==== Selected extract ====

Testing new instruments in a competitive scientific environment with feedback regarding reliability, user friendliness, compatibility with a given laboratory workflow, and input about other competitive technologies gives commercially orientated companies the necessary feedback to allocate their resources wisely and to adjust their course early enough toward market realities.
“In addition, LITT actively attempts to link different technologies from more than one company to find a solution for the researcher. This is beneficial for all parties and is quite unique,” notes Gajus Worthington, president and CEO of Fluidigm.
Arhat Abzhanov, assistant professor at the BioLabs at Harvard University concurs. “LITT has provided my lab with resources to obtain the crucial preliminary data for our grants, test a new idea quickly, or solve a biological problem that is not approachable using conventional technologies.”
According to Drew Senyei, managing director of Enterprise Partners Venture Capital, “LITT has hit an important concept that would be valuable in accelerating the commercialization of disruptive technologies vitally needed in translational research.” The success of LITT will be in demonstrating the organizational capability of bringing together historically disparate constituencies and proving that the combination results in valuable medical breakthroughs not possible by individual researchers.
Pasi Jänne, M.D. Ph.D., assistant professor of medicine HMS in the Lowe Center for Thoracic Oncology and director of the Translational Research Laboratory at Dana-Farber Cancer Institute, sees working with LITT as the ideal opportunity to bring together clinical investigators, applied and basic research scientists, and industry scientists around new enabling technologies to solve pressing problems of conducting research in cancer patients and ultimately to improve our methods of treating the disease. The goal of clinical translational research is to move information from bench to bedside and vice versa, and to ultimately improve the quality of patient care.

==== Data provided ====

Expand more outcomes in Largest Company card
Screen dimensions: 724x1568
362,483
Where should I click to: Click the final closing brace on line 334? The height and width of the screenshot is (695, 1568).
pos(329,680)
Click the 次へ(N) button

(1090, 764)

====

**Study questions**
**A.** Based on the LITT passage, decide whether each statement agrees with it. Answer yes or no for each, quoting the words that settle it. (i) Gajus Worthington heads Fluidigm as president and CEO. (ii) Arhat Abzhanov is a full professor at Harvard University. (iii) Clinical translational research aims to move information only from bench to bedside.
**B.** Return the portion of the LITT passage between "Testing new instruments" and "toward market realities.", inclusive.
The data are separate from the LITT passage.

**Solutions to the tasks**
**A.**
(i) Yes: "president and CEO of Fluidigm"
(ii) No: "assistant professor at the BioLabs at Harvard University"
(iii) No: "to move information from bench to bedside and vice versa"

**B.**
Testing new instruments in a competitive scientific environment with feedback regarding reliability, user friendliness, compatibility with a given laboratory workflow, and input about other competitive technologies gives commercially orientated companies the necessary feedback to allocate their resources wisely and to adjust their course early enough toward market realities.